Called to an Everlasting Love
Look carefully at what God has called you to do
Too often, once we are ordained to our task, cleric or lay-ministry, we start to seek our neighbors position since we believe that our gifts are better than his. Perhaps my talent fits the purpose that God handed me where no one else is called to accomplish.
Sometimes tha abilities we seem to have are looked upon with favor by those who handed these attributes out on the day of distribution for the final result of a perfect kingdom. You may never be elevated to be a bishop but be sent to a remote parish where there are poor people with little hope to be called God’s people. John Vianney, a priest who was sent to a town with just 230 residents. In his ministry the Cure of Ars became the confessor that most priests would love to be called into. His ministry is well known to priests and he stands as saint who followed his assignment making it a pleasure to bring the forgiveness of Christ on the souls of his sheep. People from all over France travelled to Ars for confession. Ars became known as “the great hospital of souls.”
A personal story of getting the lowest job as a KP (kitchen police) in the US Army. When the jobs were handed out to those of us who, by our superiors, the cooks made the choice of tasks. I happened to be the last of the few men who were to perform particular jobs. By chance I ended up being the pot and pan scrubber. I had worked in a country club before the Army and had a lot of experience in kitchen filth on cookware. The cooks were so pleased with my attention to making the pans look like a plate you could eat off of. The remaining times I was called to KP I knew my position would be to the kitchen sink and used my gifts of performing the willingness to do my job as if I had chosen it myself.
There might be a letter from the bishop assigning a particular parish that everyone would say, “you don’t want to be sent to that parish.” St.
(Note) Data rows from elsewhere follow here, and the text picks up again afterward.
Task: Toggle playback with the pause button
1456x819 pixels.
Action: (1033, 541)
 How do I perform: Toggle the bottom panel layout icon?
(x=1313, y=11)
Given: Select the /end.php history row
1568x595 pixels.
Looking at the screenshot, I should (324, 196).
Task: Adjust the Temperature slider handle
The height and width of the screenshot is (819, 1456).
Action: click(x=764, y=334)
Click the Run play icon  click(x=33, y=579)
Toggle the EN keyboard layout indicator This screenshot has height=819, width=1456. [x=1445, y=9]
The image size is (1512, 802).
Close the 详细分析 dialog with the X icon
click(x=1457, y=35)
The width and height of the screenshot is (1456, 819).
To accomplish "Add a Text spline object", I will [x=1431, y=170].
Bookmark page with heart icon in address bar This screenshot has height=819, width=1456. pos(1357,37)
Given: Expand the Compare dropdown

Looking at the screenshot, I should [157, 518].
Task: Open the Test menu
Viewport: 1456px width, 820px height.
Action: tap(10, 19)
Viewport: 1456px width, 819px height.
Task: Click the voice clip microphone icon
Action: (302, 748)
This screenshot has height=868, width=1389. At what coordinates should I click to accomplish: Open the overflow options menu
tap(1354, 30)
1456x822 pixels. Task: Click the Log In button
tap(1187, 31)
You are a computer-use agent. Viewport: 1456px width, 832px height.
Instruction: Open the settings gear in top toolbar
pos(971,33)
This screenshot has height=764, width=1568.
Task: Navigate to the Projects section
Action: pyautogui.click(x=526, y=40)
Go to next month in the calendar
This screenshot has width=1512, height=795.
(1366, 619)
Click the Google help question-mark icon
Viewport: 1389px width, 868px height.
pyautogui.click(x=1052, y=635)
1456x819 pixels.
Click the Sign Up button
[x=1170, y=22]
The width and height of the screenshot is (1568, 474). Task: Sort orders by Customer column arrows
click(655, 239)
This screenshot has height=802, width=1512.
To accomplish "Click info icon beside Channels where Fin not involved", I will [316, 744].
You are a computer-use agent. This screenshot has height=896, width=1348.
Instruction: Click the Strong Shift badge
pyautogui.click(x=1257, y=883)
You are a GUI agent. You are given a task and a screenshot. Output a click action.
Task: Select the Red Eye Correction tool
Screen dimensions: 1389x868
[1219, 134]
John Vianney could have echoed that mission himself, but that was not in his demeanor.
In a world where there are untold numbers of poor people who are in need of someone to bring the good news to them, the opportunity falls upon many missionaries, clerics or lay-ministers, to find their task that Christ found through his Incarnation followed the call that God ordained.
Accepting a call that we may just denounce the bishop’s letter, or the last position off a list of tasks that appears at the bottom of choices, the final word we hear from God is, “Well done my child.”
Never get ready to leave your assigned task since the Holy Spirit has given you and I the talent needed to be like the “Cure of Ars” and thank God that he trusted us more than others to do the lowest and filthiest assignment that only the best of souls are called to do.